ФРАГМЕНТ ТЕКСТА
▶

Действительно, не должен автор ставить свои пьесы, а режиссер не должен играть в своих спектаклях - но из всякого правила бывают исключения. Коляда, хоть и не возражает, когда его ставят другие, убежден, что большинство режиссеров и его пьесы, и пьесы молодых драматургов из его семинара не понимают и ставят их совершенно неправильно. А значит, единственная возможность донести до зрителя то, что ты действительно хотел сказать, - сделать все самому.

В 1999-м, воспользовавшись поездкой на фестиваль, Коляда привез вместе с "Русской народной почтой" спектакль по своей пьесе "Корабль дураков". Он показывался днем, без какой бы то ни было рекламы, в самом глухом, естественно, московском углу - на сцене театра Гоголя. Этот спектакль почти никто не видел, не видел из публики, разумеется, потому что о публике-то и речь - для нее делалось, не для критики. Но именно на этих двух спектаклях можно было, при желании, понять, что именно Коляда имеет в виду.

Уже больше десяти лет к имени Коляды прочно приклеен ярлык "чернуха", и всем ясно, что Коляда - это даже если и не чернуха, то по крайней мере "бытовуха". Между тем, то, что делает сам Коляда, не то что бытовухой - реализмом назвать нельзя, в крайнем случае - "фантастическим реализмом".

Вся Москва сейчас преклоняется перед Гришковцом, и уже не один и не два человека, не сговариваясь, назвали его работу "новым сентиментализмом". Гришковец, которого все видели своими глазами, всем кажется знакомым, любимым, а главное - уникальным, единственным в свое роде человеком. Коляда же воспринимается не как человек, а как какое-то унылое стоглавое чудовище - говорю так именно потому, что сама пережила период отношения к Коляде как к чему-то анонимно-чернушному. Но не происходят ли "новый сентиментализм" Гришковца и "фантастический реализм" Коляды из одного корня? Может, это не Шекспир и не Чехов. Может, в этом и есть их общая слабость. Но не заметить перекличку невозможно.

◀

ПРИВЕДЁННЫЕ ЗАПИСИ
▶

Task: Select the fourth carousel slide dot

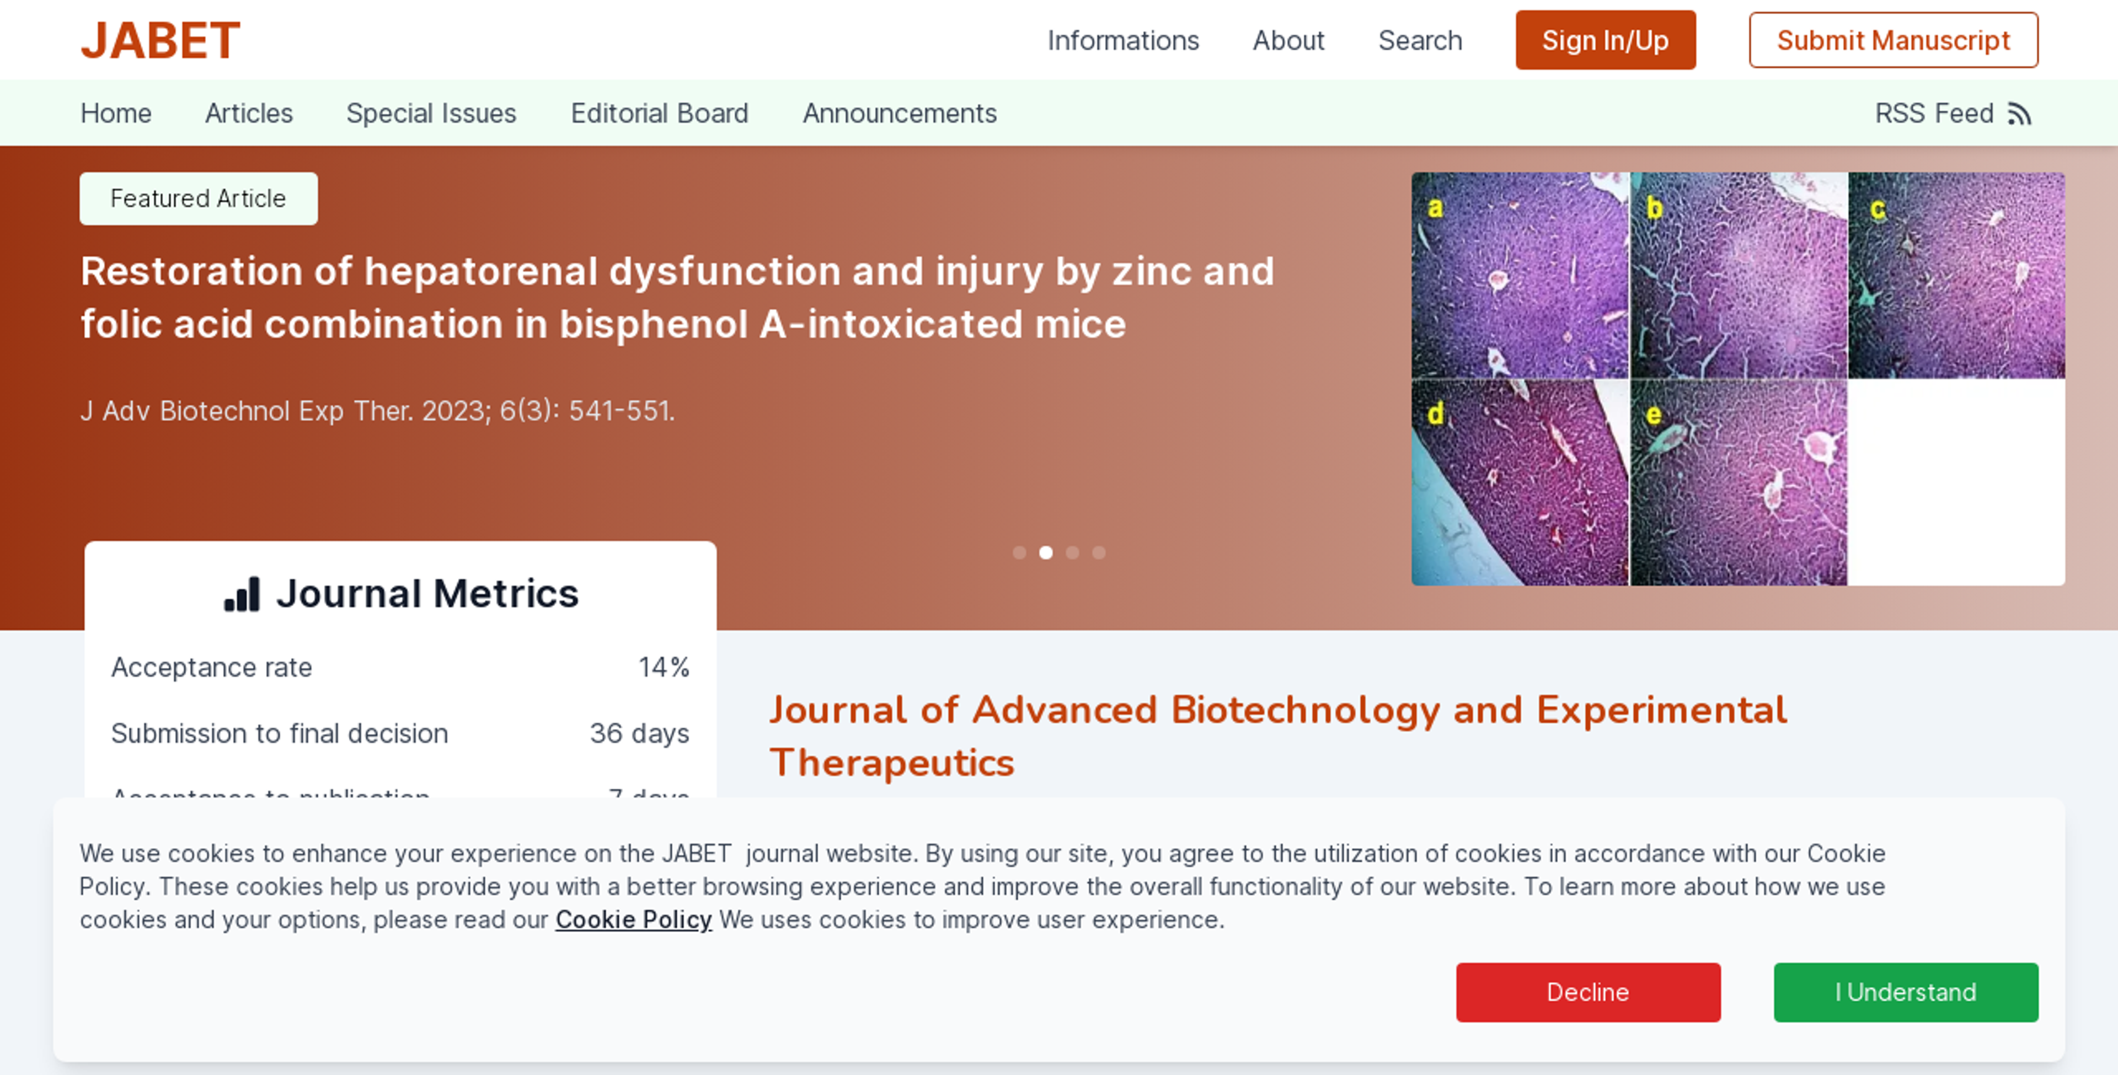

◀
▶

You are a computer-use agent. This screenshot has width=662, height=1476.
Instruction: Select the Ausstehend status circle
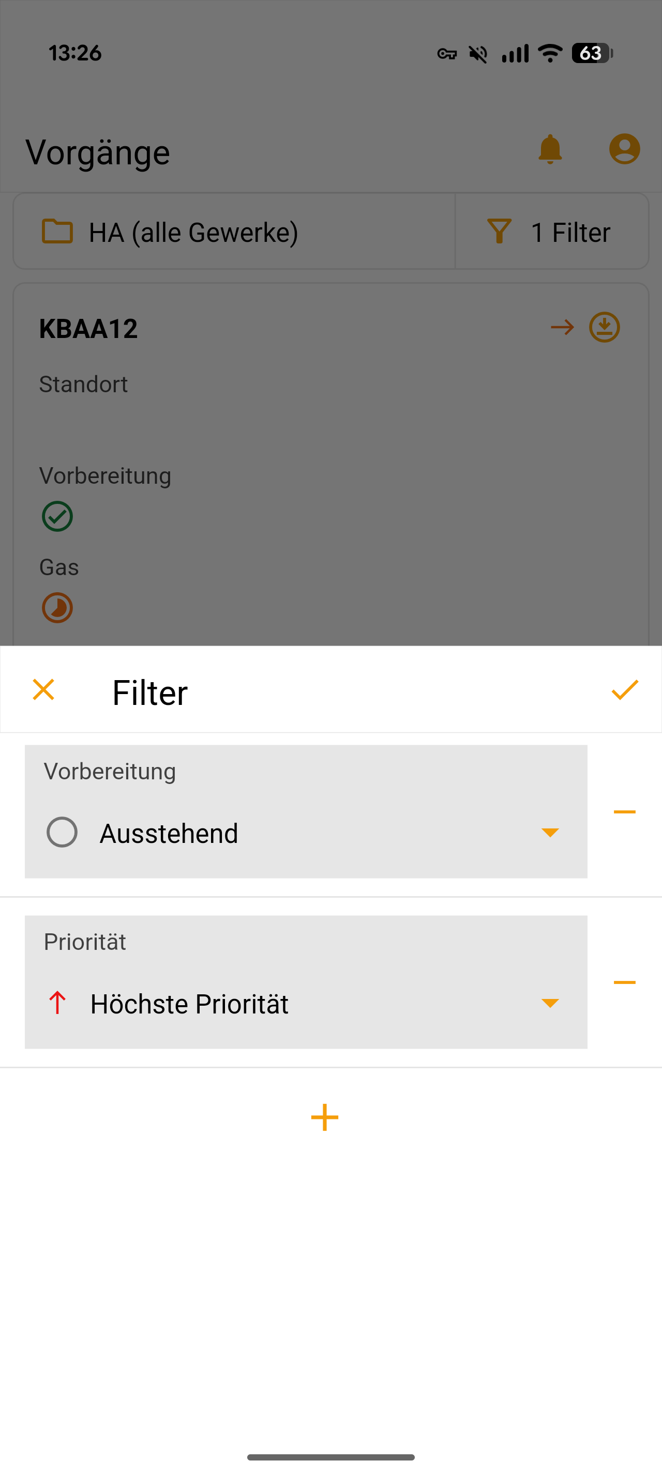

◀

СУТЬ ЗАДАНИЯ
Выведите целиком фрагмент текста о Коляде и Гришковце, не меняя в нём ни слова.

ВЕРНЫЙ ОТВЕТ
Действительно, не должен автор ставить свои пьесы, а режиссер не должен играть в своих спектаклях - но из всякого правила бывают исключения. Коляда, хоть и не возражает, когда его ставят другие, убежден, что большинство режиссеров и его пьесы, и пьесы молодых драматургов из его семинара не понимают и ставят их совершенно неправильно. А значит, единственная возможность донести до зрителя то, что ты действительно хотел сказать, - сделать все самому.

В 1999-м, воспользовавшись поездкой на фестиваль, Коляда привез вместе с "Русской народной почтой" спектакль по своей пьесе "Корабль дураков". Он показывался днем, без какой бы то ни было рекламы, в самом глухом, естественно, московском углу - на сцене театра Гоголя. Этот спектакль почти никто не видел, не видел из публики, разумеется, потому что о публике-то и речь - для нее делалось, не для критики. Но именно на этих двух спектаклях можно было, при желании, понять, что именно Коляда имеет в виду.

Уже больше десяти лет к имени Коляды прочно приклеен ярлык "чернуха", и всем ясно, что Коляда - это даже если и не чернуха, то по крайней мере "бытовуха". Между тем, то, что делает сам Коляда, не то что бытовухой - реализмом назвать нельзя, в крайнем случае - "фантастическим реализмом".

Вся Москва сейчас преклоняется перед Гришковцом, и уже не один и не два человека, не сговариваясь, назвали его работу "новым сентиментализмом". Гришковец, которого все видели своими глазами, всем кажется знакомым, любимым, а главное - уникальным, единственным в свое роде человеком. Коляда же воспринимается не как человек, а как какое-то унылое стоглавое чудовище - говорю так именно потому, что сама пережила период отношения к Коляде как к чему-то анонимно-чернушному. Но не происходят ли "новый сентиментализм" Гришковца и "фантастический реализм" Коляды из одного корня? Может, это не Шекспир и не Чехов. Может, в этом и есть их общая слабость. Но не заметить перекличку невозможно.